Starbucks Union Wave continues, UMWA goes to D.C., and more | Last Week in Southern Labor
Posted On: Mar 02, 2022

This time we cover the last TWO weeks in Southern Labor (Jonah's been slacking!) and lot's happened.

ORGANIZING

  • In the last two weeks 968 more workers across 33 Starbucks shops (including roasteries in NYC and Seattle) filed for election, including in… San Antonio, TX, Jacksonville, FL and two stores in Tallahassee, FL, Roanoke, VA, Midlothian, VA and three stores in Richmond, VA, Raleigh, NC, and Atlanta, GA.

  • 82 carhaulers for Carvana based in Blue Mound, TX are organizing with Teamsters Local 745.

  • 54 drivers for US Foods out of Charlotte, NC are organizing with Teamsters Local 71. 

  • 16 workers at BMR Janitorial in Austin, TX are organizing with ATU Local 1091. 

  • More Perfect Union reported on the BCTGM’s efforts to organize over 1,000 workers at a Hersheys plant in Stuarts Draft, VA, who, like other food production workers who’ve organized or struck over the past several months, face grueling overtime and a disappearing weekend. Unfortunately the workers pulled their petition due to the vicious anti-union campaign. 

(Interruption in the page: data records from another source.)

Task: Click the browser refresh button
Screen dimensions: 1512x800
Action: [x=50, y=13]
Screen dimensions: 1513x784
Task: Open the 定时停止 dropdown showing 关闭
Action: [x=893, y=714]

  • Workers at the Alamo Drafthouse flagship location in Austin, TX are organizing with the IWW

  • In very different Texas union organizing, active duty national guardsmen are organizing with the Texas State Employees Union (CWA Local 6186)

 

ELECTION WINS AND LOSSES

  • All seven “electronic warfare instructors” at the Jacksonville and Mayport, FL naval stations voted to join the apparently independent “AAAT Contract Instructors of Florida”.

  • 39 workers at Nelson’s Green Brier Distillery in Nashville voted against becoming the first unionized whiskey makers in Tennessee, going 9-21 against joining UFCW Local 1995. 

 

 STRIKES AND BARGAINING

  • The UMWA strikers at Warrior Met went to Washington last week, with a Senate Budget Committee hearing highlighting how private equity has played a role in the nearly year-long strike of over a thousand metallurgical coal miners in Brookwood, AL.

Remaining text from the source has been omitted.